## What to work on:
Exact copies of all the entries are required.

┄┄┄┄┄┄┄┄┄┄┄┄┄┄┄┄┄┄┄┄

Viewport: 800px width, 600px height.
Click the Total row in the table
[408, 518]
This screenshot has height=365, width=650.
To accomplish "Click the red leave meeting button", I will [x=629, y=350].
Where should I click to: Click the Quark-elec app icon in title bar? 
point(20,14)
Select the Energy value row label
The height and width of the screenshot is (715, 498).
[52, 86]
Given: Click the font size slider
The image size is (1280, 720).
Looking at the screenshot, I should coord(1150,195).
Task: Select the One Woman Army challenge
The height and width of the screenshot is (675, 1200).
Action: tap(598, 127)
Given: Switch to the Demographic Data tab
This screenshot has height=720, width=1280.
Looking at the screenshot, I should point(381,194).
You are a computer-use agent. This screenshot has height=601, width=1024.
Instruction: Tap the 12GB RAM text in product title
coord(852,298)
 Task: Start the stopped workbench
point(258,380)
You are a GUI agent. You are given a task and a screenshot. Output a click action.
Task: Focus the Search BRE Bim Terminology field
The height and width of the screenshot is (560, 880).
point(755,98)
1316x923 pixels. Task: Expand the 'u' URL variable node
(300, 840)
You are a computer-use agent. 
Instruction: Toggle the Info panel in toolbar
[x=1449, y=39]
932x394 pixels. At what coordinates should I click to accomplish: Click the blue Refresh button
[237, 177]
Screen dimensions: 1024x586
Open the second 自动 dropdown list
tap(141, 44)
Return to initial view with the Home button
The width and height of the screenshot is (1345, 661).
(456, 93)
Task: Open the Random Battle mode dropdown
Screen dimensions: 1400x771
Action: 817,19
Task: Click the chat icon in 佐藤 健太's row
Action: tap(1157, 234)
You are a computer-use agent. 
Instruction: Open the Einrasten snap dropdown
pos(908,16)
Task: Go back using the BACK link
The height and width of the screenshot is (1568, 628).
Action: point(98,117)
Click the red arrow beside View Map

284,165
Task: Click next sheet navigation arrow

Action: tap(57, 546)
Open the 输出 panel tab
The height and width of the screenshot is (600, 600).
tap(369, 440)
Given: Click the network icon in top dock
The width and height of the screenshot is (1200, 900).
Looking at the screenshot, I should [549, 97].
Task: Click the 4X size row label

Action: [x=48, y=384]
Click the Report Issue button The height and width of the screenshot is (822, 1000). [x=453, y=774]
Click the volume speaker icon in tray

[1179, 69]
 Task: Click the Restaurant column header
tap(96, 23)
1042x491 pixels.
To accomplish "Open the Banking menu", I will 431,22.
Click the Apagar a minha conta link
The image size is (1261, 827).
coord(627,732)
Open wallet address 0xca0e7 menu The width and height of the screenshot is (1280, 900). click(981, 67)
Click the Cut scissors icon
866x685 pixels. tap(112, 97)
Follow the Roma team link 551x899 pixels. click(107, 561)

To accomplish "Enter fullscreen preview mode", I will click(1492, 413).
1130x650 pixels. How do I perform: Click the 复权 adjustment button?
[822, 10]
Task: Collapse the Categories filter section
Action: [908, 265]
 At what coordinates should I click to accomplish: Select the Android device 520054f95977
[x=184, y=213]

┄┄┄┄┄┄┄┄┄┄┄┄┄┄┄┄┄┄┄┄

## Expected answer:
Viewport: 800px width, 600px height.
Click the Total row in the table
[408, 518]
This screenshot has height=365, width=650.
To accomplish "Click the red leave meeting button", I will [x=629, y=350].
Where should I click to: Click the Quark-elec app icon in title bar? 
point(20,14)
Select the Energy value row label
The height and width of the screenshot is (715, 498).
[52, 86]
Given: Click the font size slider
The image size is (1280, 720).
Looking at the screenshot, I should coord(1150,195).
Task: Select the One Woman Army challenge
The height and width of the screenshot is (675, 1200).
Action: tap(598, 127)
Given: Switch to the Demographic Data tab
This screenshot has height=720, width=1280.
Looking at the screenshot, I should point(381,194).
You are a computer-use agent. This screenshot has height=601, width=1024.
Instruction: Tap the 12GB RAM text in product title
coord(852,298)
 Task: Start the stopped workbench
point(258,380)
You are a GUI agent. You are given a task and a screenshot. Output a click action.
Task: Focus the Search BRE Bim Terminology field
The height and width of the screenshot is (560, 880).
point(755,98)
1316x923 pixels. Task: Expand the 'u' URL variable node
(300, 840)
You are a computer-use agent. 
Instruction: Toggle the Info panel in toolbar
[x=1449, y=39]
932x394 pixels. At what coordinates should I click to accomplish: Click the blue Refresh button
[237, 177]
Screen dimensions: 1024x586
Open the second 自动 dropdown list
tap(141, 44)
Return to initial view with the Home button
The width and height of the screenshot is (1345, 661).
(456, 93)
Task: Open the Random Battle mode dropdown
Screen dimensions: 1400x771
Action: 817,19
Task: Click the chat icon in 佐藤 健太's row
Action: tap(1157, 234)
You are a computer-use agent. 
Instruction: Open the Einrasten snap dropdown
pos(908,16)
Task: Go back using the BACK link
The height and width of the screenshot is (1568, 628).
Action: point(98,117)
Click the red arrow beside View Map

284,165
Task: Click next sheet navigation arrow

Action: tap(57, 546)
Open the 输出 panel tab
The height and width of the screenshot is (600, 600).
tap(369, 440)
Given: Click the network icon in top dock
The width and height of the screenshot is (1200, 900).
Looking at the screenshot, I should [549, 97].
Task: Click the 4X size row label

Action: [x=48, y=384]
Click the Report Issue button The height and width of the screenshot is (822, 1000). [x=453, y=774]
Click the volume speaker icon in tray

[1179, 69]
 Task: Click the Restaurant column header
tap(96, 23)
1042x491 pixels.
To accomplish "Open the Banking menu", I will 431,22.
Click the Apagar a minha conta link
The image size is (1261, 827).
coord(627,732)
Open wallet address 0xca0e7 menu The width and height of the screenshot is (1280, 900). click(981, 67)
Click the Cut scissors icon
866x685 pixels. tap(112, 97)
Follow the Roma team link 551x899 pixels. click(107, 561)

To accomplish "Enter fullscreen preview mode", I will click(1492, 413).
1130x650 pixels. How do I perform: Click the 复权 adjustment button?
[822, 10]
Task: Collapse the Categories filter section
Action: [908, 265]
 At what coordinates should I click to accomplish: Select the Android device 520054f95977
[x=184, y=213]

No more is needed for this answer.